Fittingly, Enys Men takes place on a pastoral island in the Year of Our Lord 1973, where an isolated English botanist goes about her work. Much of the film’s first half-hour is dedicated to documenting her routine in detail: she leaves early in the morning to survey the bunch of rare flowers that she’s there to study, drops a rock down a mine shaft on the way back to her small cottage, turns on the generator to make her tea and listen to the radio, records her observations (usually “No changes”) and then turns in for the night. She’s haunted by an assortment of mental apparitions — a young girl, the former inhabitants of the island’s mining colony, etc. — but things only start to truly go bug-nuts when she notices a lichen starting to form on one of the flowers. With her gas and tea running low, she does what everybody else does in these circumstances: she wigs out, in the sort of flat way that a character in a destined-for-the-arthouse usually does, and Jenkins goes out of his way to stress both the boredom and mildness of this scenario.

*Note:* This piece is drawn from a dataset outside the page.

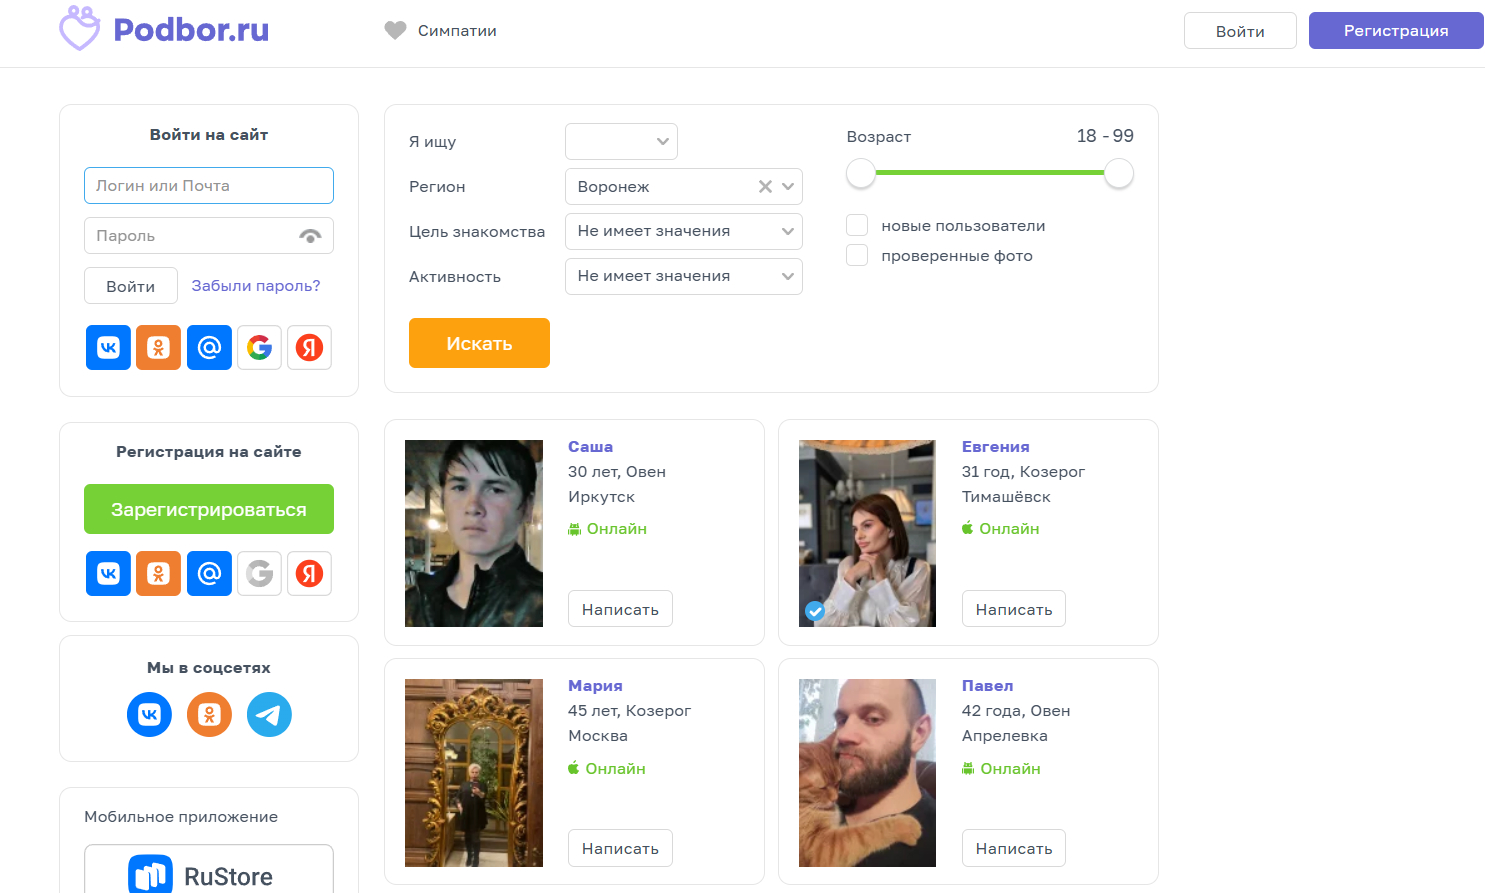The height and width of the screenshot is (893, 1485).
Task: Open the Я ищу dropdown
Action: pos(621,142)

It’s hard to outright dismiss Enys Men simply because of how thoroughly Jenkin tries to recreate the aesthetic and atmospherics of ’70s folk horror. Its set-ups and compositions are often impeccably realized, at least in the imagery and pacing, with the lush color of era-appropriate film and the faux-aging applied to it endowing the viewer with a sense that they’re watching something made in that decade that was lost to history, perhaps spending some of the last fifty years in the basement of some Brighton chophouse. But this is sort of a double-edged sword, as the modern technology — specifically within the multichannel sound mix, with the tinny vocals isolated to a few speakers while the booming score blasts throughout the rest of the auditorium — betrays some of this illusory quality. Even worse, Jenkin indulges in the worst aspects of modern “elevated” horror filmmaking through his stodgy abstraction, with few entry points for one to engage with the work as either a scary yarn or a dreamy survey of isolated emotion.

This is the Achilles’ heel of Enys Men and its ilk. If one hones in solely on the aesthetics and vibes of its predecessors in crafting a tribute, it can be pretty easy to lose your grasp on what exactly made those films so special and intriguing. The Wicker Man, after all, is practically a musical and has all of the genre’s characteristics: defined personalities, conflict, and an understanding that some form of clarity only enhances the terror. The same can be said for so many of its contemporaries — The Blood on Satan’s Claw, Psychomania, Witchfinder General — which hold their iconic status for their merger of cinematic skill with the fun of good (and occasionally silly!) storytelling. When you’re confronted with a dour imitation full of substandard Lynchian dream logic and occasional feints towards something more interesting, it’s no wonder that one might long for Vincent Price to show up and start burning folks at the stake. I’ll say this, though: I’ve always wondered what might happen when a Brit runs out of tea on an isolated island, and Jenkin at least provides a very plausible answer to that question in how he depicts his lead’s descent into madness. Caffeine withdrawal is a fucking nightmare.